### THE PROBLEM
Set down the final stretch of the data, from the line that holds "You are a computer-use" through the last line, both included, with pictures left out.

### DATASET CONTENT
========

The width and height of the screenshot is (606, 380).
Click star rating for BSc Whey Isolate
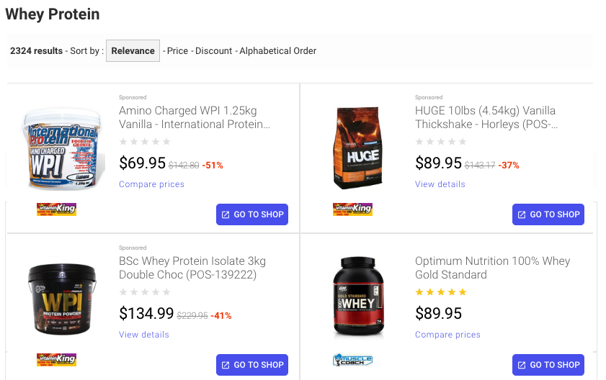point(145,292)
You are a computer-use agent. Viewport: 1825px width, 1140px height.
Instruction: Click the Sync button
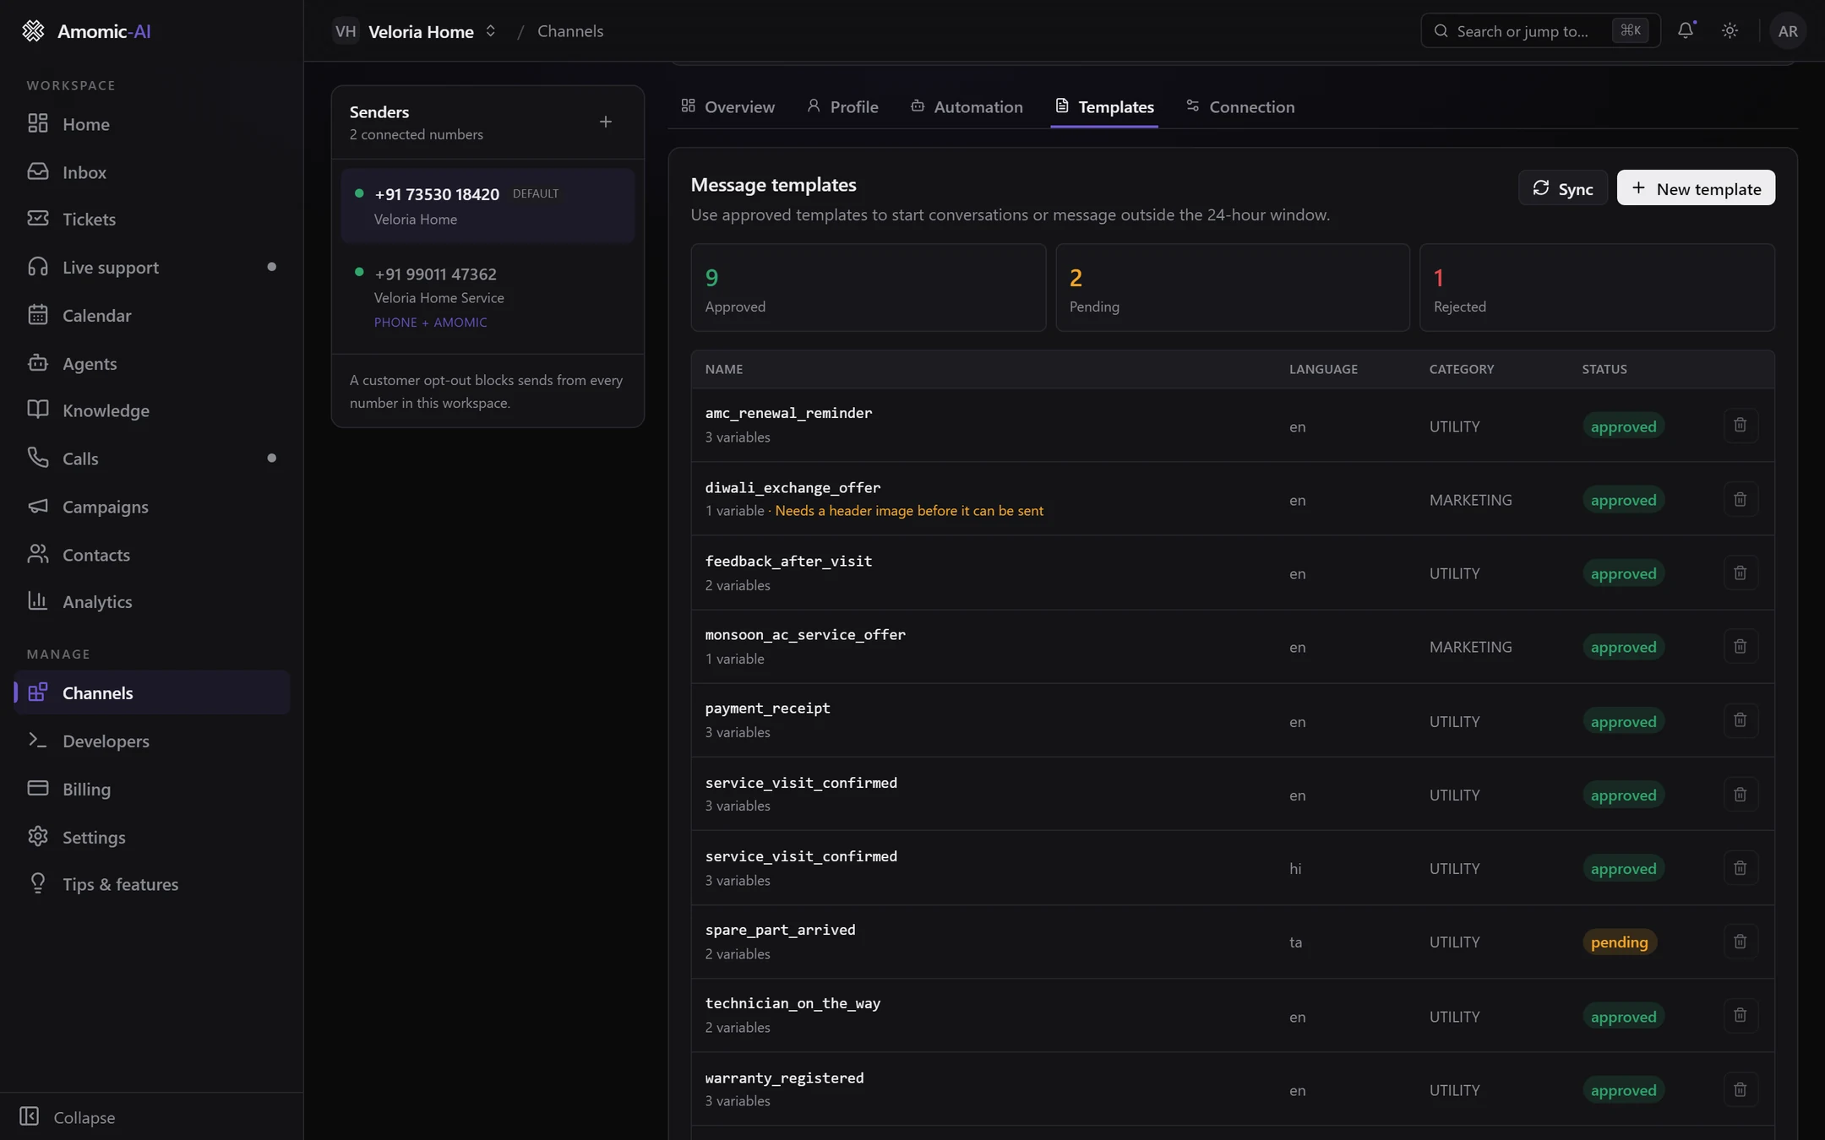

========

### TASK ANSWER
You are a computer-use agent. Viewport: 1825px width, 1140px height.
Instruction: Click the Sync button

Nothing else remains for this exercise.